ENTRIES SHOWN —
** Begin **

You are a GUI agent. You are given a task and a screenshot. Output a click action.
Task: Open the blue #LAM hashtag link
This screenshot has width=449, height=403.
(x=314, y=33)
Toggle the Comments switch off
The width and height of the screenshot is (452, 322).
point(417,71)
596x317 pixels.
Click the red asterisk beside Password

** End **
** Begin **

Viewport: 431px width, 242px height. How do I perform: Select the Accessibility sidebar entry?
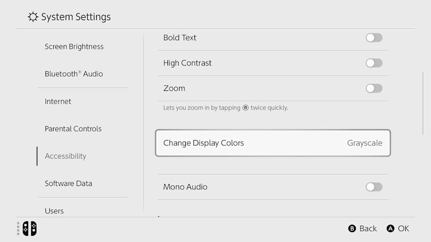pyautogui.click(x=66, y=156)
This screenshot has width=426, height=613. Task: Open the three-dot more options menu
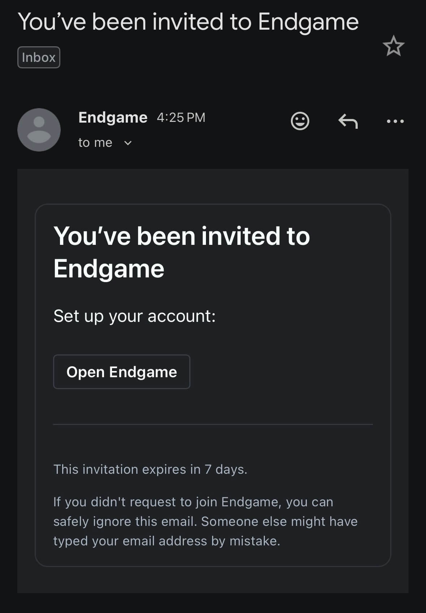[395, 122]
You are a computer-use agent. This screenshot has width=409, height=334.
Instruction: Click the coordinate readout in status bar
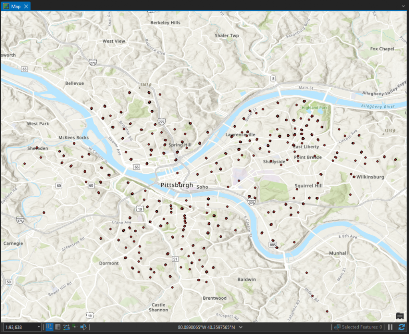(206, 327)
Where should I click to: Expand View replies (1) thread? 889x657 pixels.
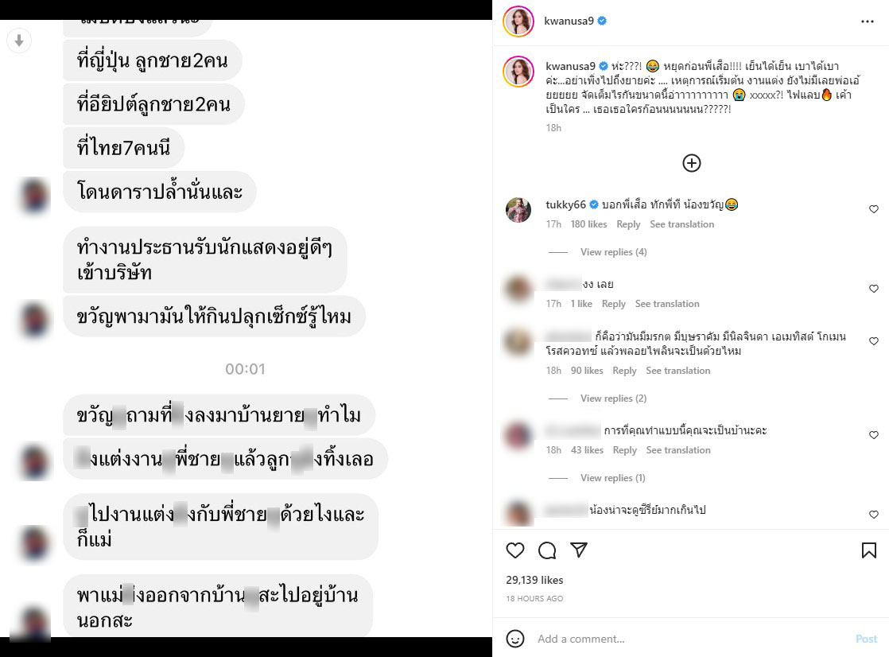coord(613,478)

** End **

TO DO — Edit the part that opens with the line containing "You are a GUI" and closes with the line containing "Click the red asterisk beside Password" by swapping "screenshot" for "screen image" everywhere it appears, and leave all else unchanged. Return only those lines.

TASK OUTPUT —
You are a GUI agent. You are given a task and a screen image. Output a click action.
Task: Open the blue #LAM hashtag link
This screen image has width=449, height=403.
(x=314, y=33)
Toggle the Comments switch off
The width and height of the screen image is (452, 322).
point(417,71)
596x317 pixels.
Click the red asterisk beside Password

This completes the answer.